------ EXCERTO SELECIONADO ------

A experiência culmina na visita ao terraço que se liberta sobre cada uma das coberturas, onde se pode disfrutar de uma vista privilegiada sobre a baía do Funchal, com as suas constantes mutações cromáticas e urbanas, ou sobre o vasto horizonte onde se pode pousar o olhar.
Um lugar que é simultaneamente um oásis numa mancha de ocupação...Um mirante para espiar a cidade inteira...

CENTRO DE ARTES CASA DAS MUDAS

Numa linha de festo que termina abruptamente sobre o mar, um maciço rochoso impõe-se sobre a paisagem. Um território expectante...
As deslocações rápidas e confusas impossibilitam a descoberta do território, daquilo que o compõe, das suas valências, das suas particularidades, das suas riquezas escondidas entre "o comum".
Confrontamo-nos com esta necessidade de observação, esta descoberta...este espantar.
A arquitectura aceita esta condicão e através de uma plataforma...mineral e sofisticada abaixo da "casa das mudas" convoca o valor paisagístico para depois retornar a ele, inventando (uma) paisagem.
Principia-se o desenho de um mirante. Um momento de pausa e contemplação que recupera a velocidade lenta da leitura da paisagem, agora, em parte, quebrada pelos túneis e estruturas viárias rápidas. Ao esculpir, cuidadosamente, essa plataforma propõe-se uma dualidade funcional na qual se concentra todo o núcleo museológico. Os rasgos cuidadosos procuram colocar em evidência esta paisagem em espera, colocar em evidência a sua banalidade, o seu valor. No interior desta "nova montanha", os pátios e os percursos seccionam, escavam e relacionam todas as funções, procurando contrapor a envolvente em determinados momentos, verticalmente na relação com a montanha e horizontalmente com o infimo atlántico. Os percursos são continuos, intersectam-se, tornam-se labirinticos, ligam programaticamente e com fluidez todas as funções.
Redesenha-se a "massa montanhosa", onde apenas na aproximação calma, lenta, pautada é que se revelam a sua interioridade e complexidade. E somente neste processo de descoberta de leitura, de observação cuidada do território que se descobre esta (nova) topografia.

------ DADOS DE ORIGEM ------

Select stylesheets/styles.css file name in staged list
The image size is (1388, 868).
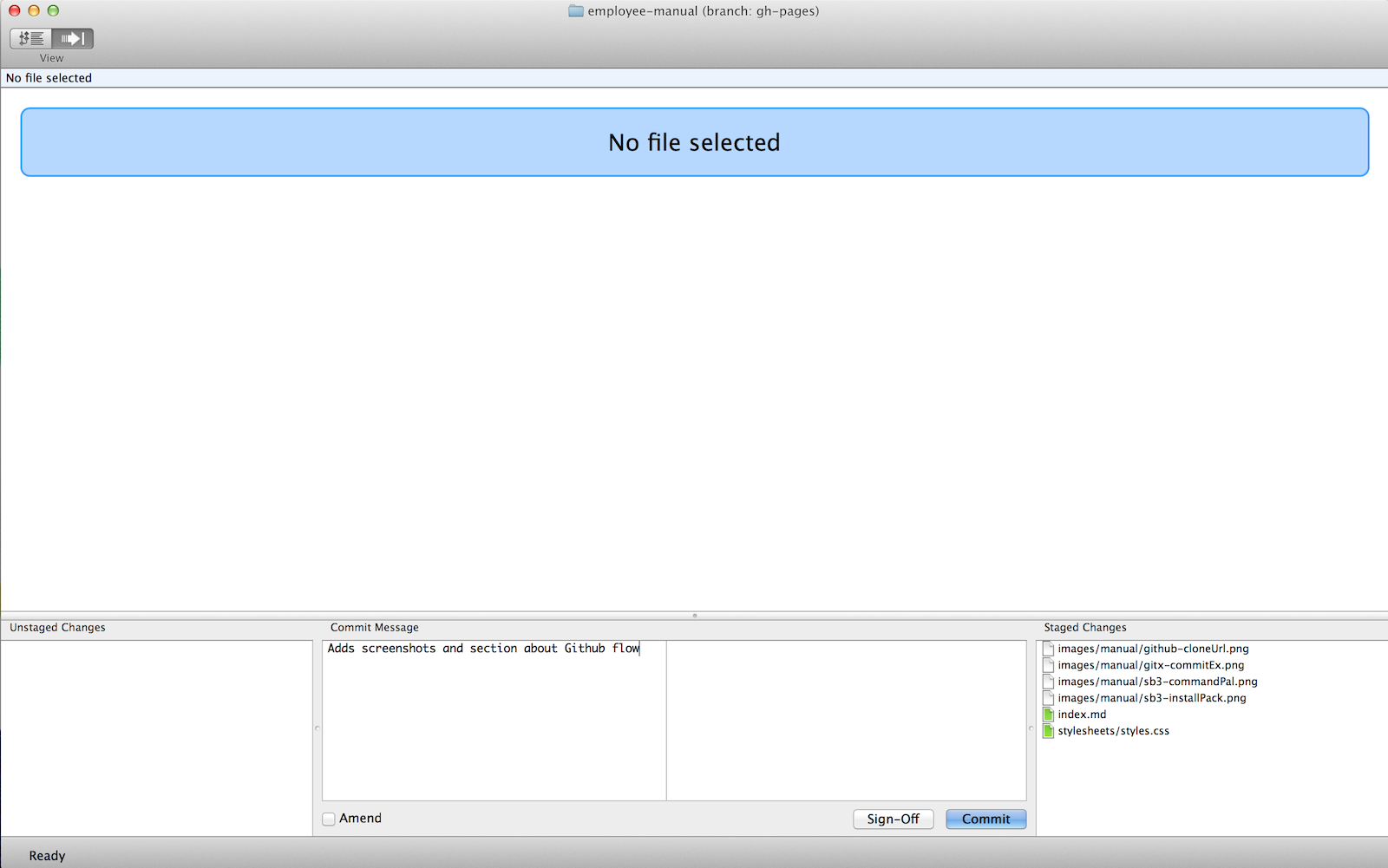1113,731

------

**TAREFAS A REALIZAR**
1. Transcreva, do texto sobre a Casa das Mudas, o trecho que começa com as palavras "Confrontamo-nos com esta" e termina com "inventando (uma) paisagem.".
2. Retome o texto sobre a Casa das Mudas e prossiga-o a partir da última frase apresentada.
Este material é independente e não faz parte do texto sobre a Casa das Mudas.

**RESPOSTAS DO EXERCÍCIO**
1.
Confrontamo-nos com esta necessidade de observação, esta descoberta...este espantar.
A arquitectura aceita esta condicão e através de uma plataforma...mineral e sofisticada abaixo da "casa das mudas" convoca o valor paisagístico para depois retornar a ele, inventando (uma) paisagem.

2.
CASA PARA O OCEANO

Na linha limite da terra, uma pequena construção militar com o propósito de vigilância e de proteção das invasões à costa insular, foi gradualmente adquirindo um estado lento de esquecimento à medida que perdia a sua utilidade num processo de desvanecimento. Confrontada hoje por uma “invasão” por terra, pela turistificação no seu contorno, foi pouco a pouco “apagando” a estrutura do lugar, exaurindo todos os seus valores...resultando numa intempérie atrópica.
Resta-nos este “tempo”...uma ruína construída em pedra basáltica negra em constante diálogo com o vulcão. Um buraco negro que nos faz retomar ao valor do lugar e que é, simultaneamente, um oásis. Permanece (um) forte. A arquitetura aceita esta condição e propõe dois tempos de habitar. Parte da clara delimitação arqueológica, convocando o seu valor iconográfico para depois retomar a ele, transformando-o e inventando um futuro.
Fixa-se o desenho fazendo uma incisão oposta em que se ergue uma casa dentro das ruínas: uma “ruína invertida” para descobrir e ensaiar valores de uma (nova) morada.
Ensaiam-se dois momentos de estadia para este lugar. Um entre os limites oferecidos pelas paredes de pedra, cuidadosamente aparelhadas, e outro, um bloco criteriosamente encerrado, que levita sobre tudo, restringe tangencialmente das “invasões de terra” e (re)inscreve uma forma de defesa que está na génese deste forte...privatiza e domina o espreitar para a imensidão do oceano.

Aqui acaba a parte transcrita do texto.